Task instructions:
In the part of the listing that opens with the line containing "You are a computer-use agent." and runs through the end of the listing, swap "camera" for "microphone" and leave everything else unchanged. Return only that part, without the pictures.

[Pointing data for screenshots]

——————

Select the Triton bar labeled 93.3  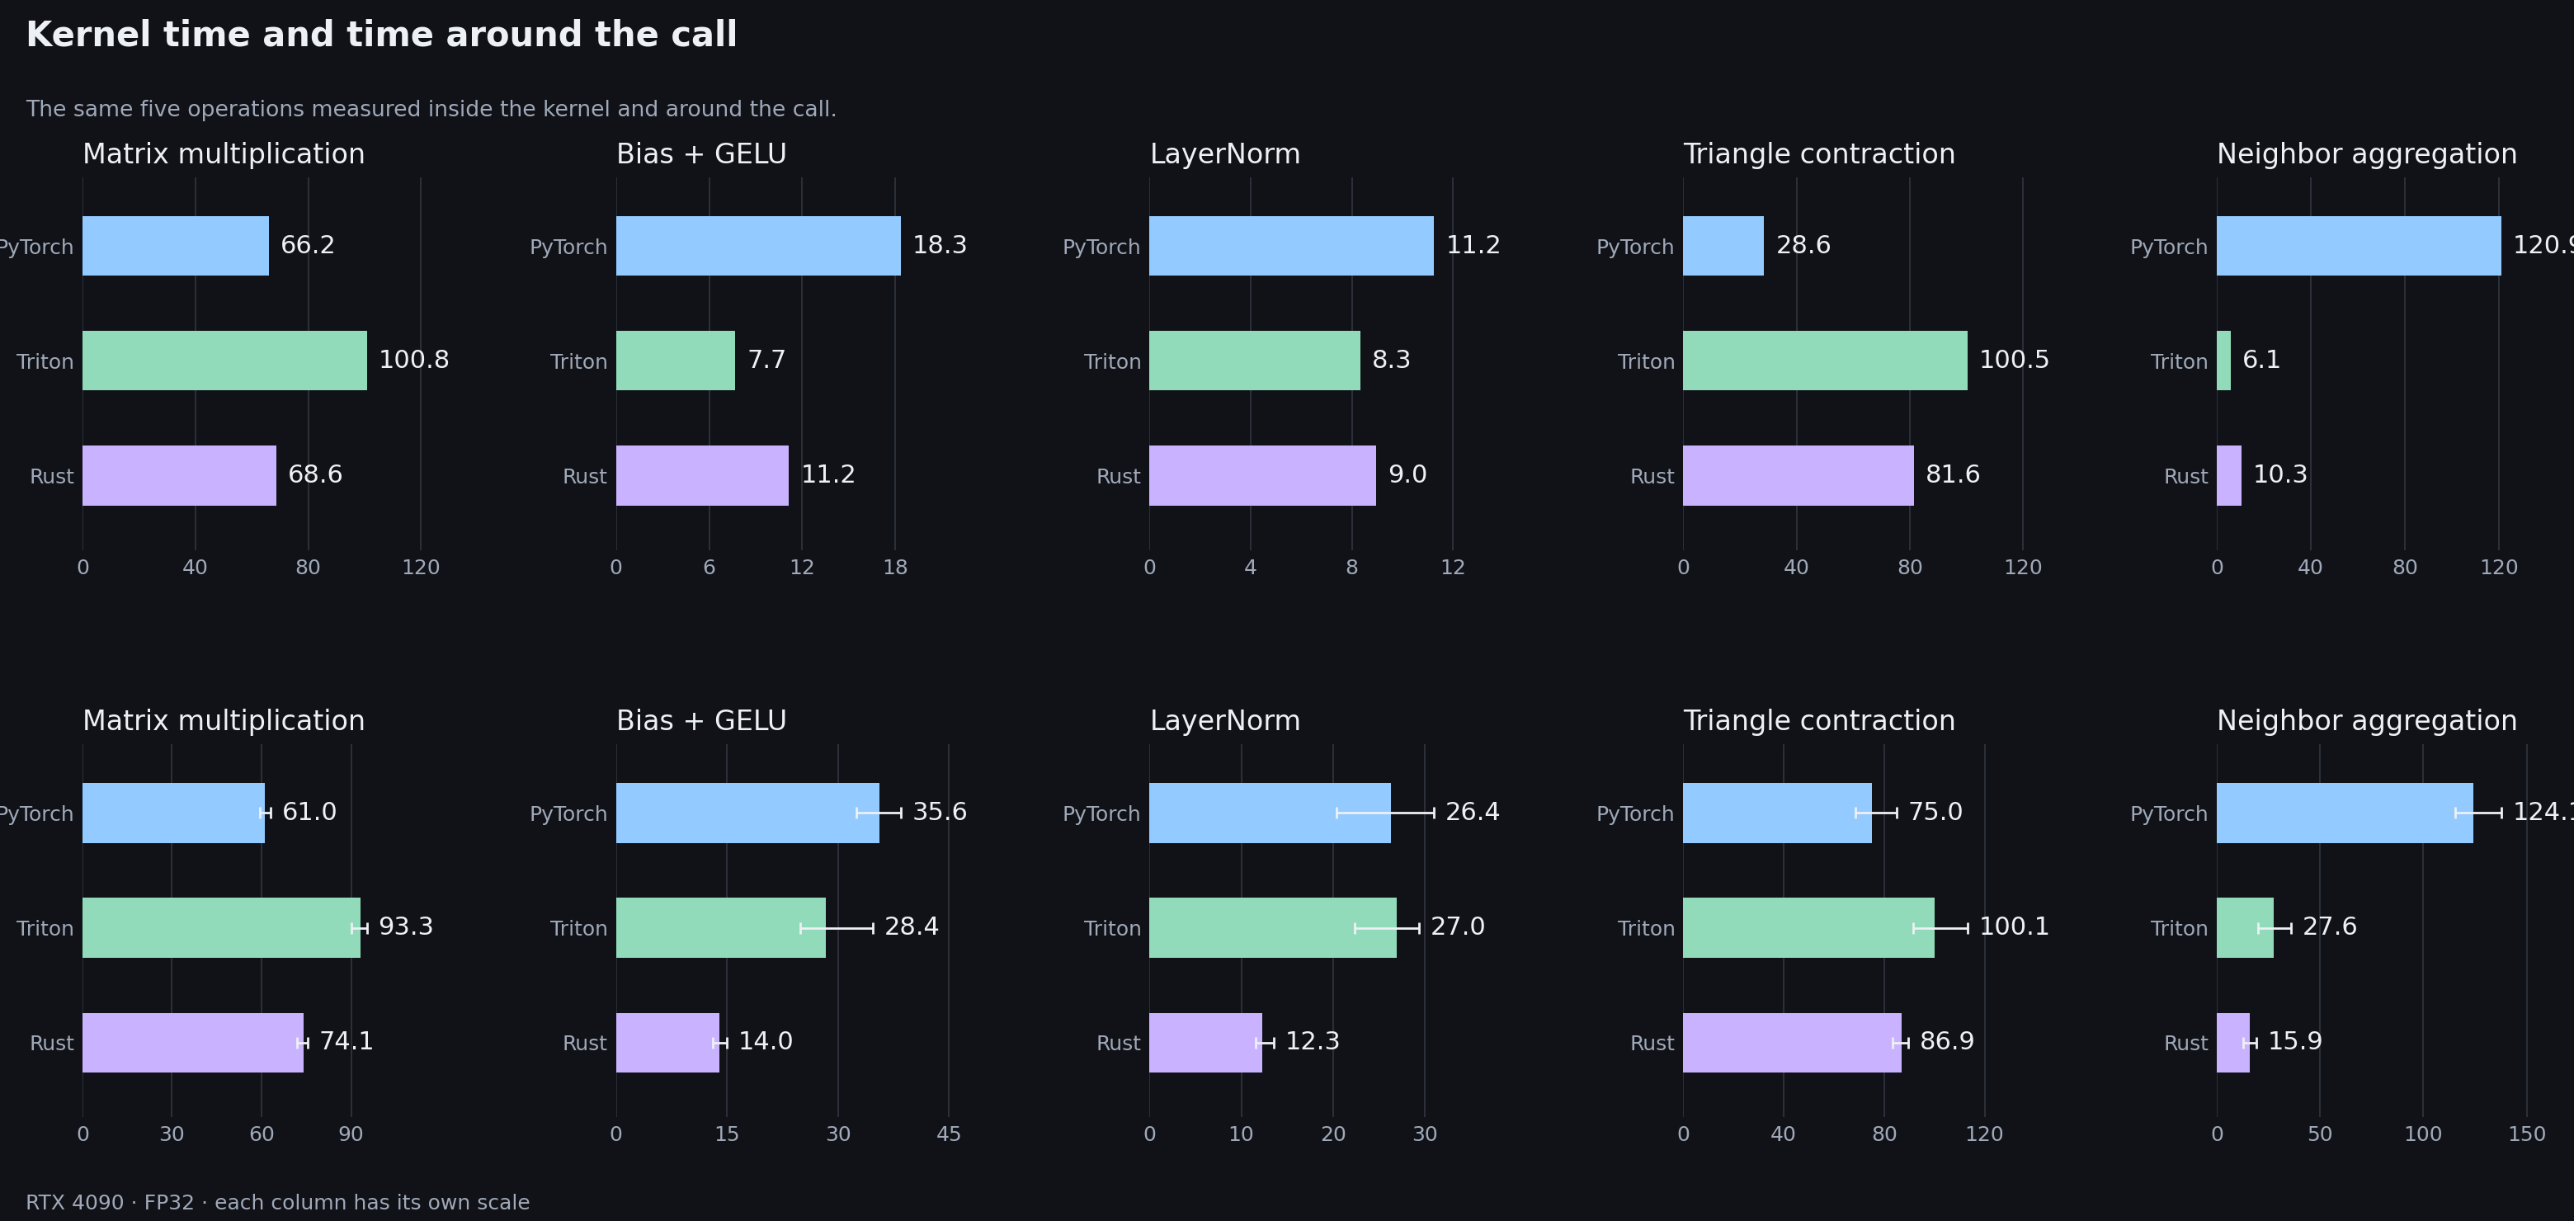[x=222, y=928]
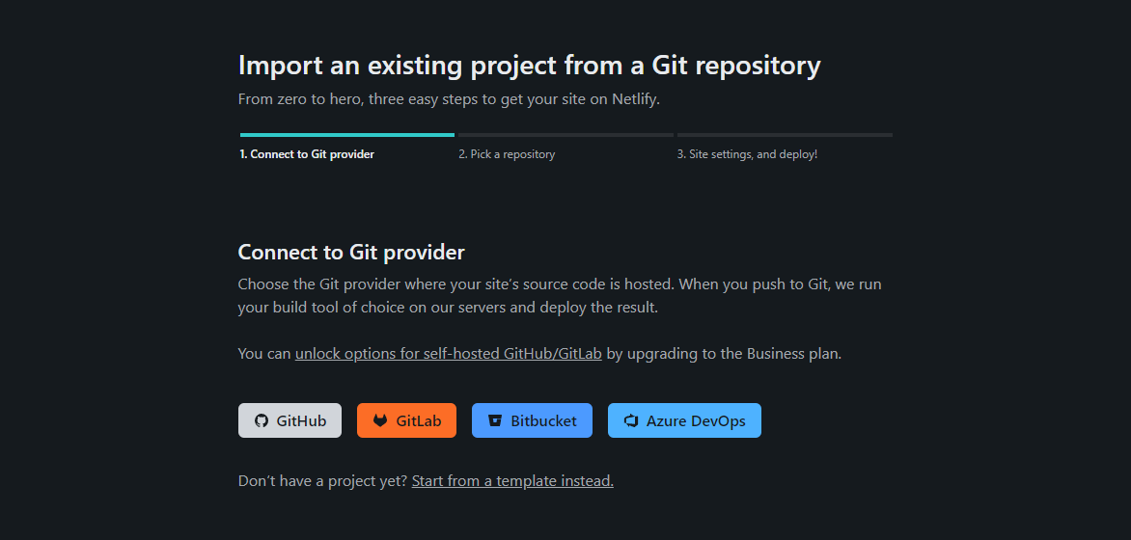
Task: Jump to step '3. Site settings, and deploy!'
Action: 747,154
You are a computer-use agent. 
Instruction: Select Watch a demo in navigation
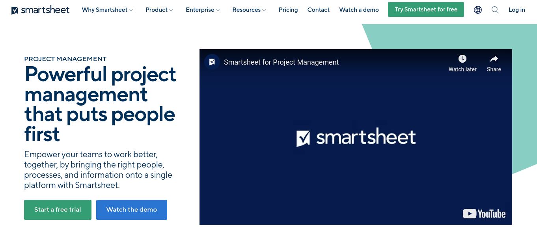(x=359, y=10)
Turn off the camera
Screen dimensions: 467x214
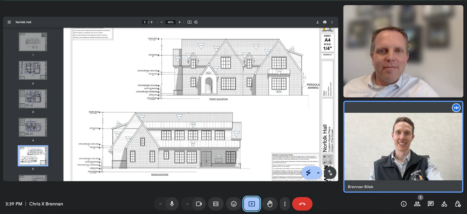click(199, 204)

——————

Right answer:
You are a computer-use agent. 
Instruction: Select Watch a demo in navigation
(x=359, y=10)
Turn off the microphone
Screen dimensions: 467x214
click(199, 204)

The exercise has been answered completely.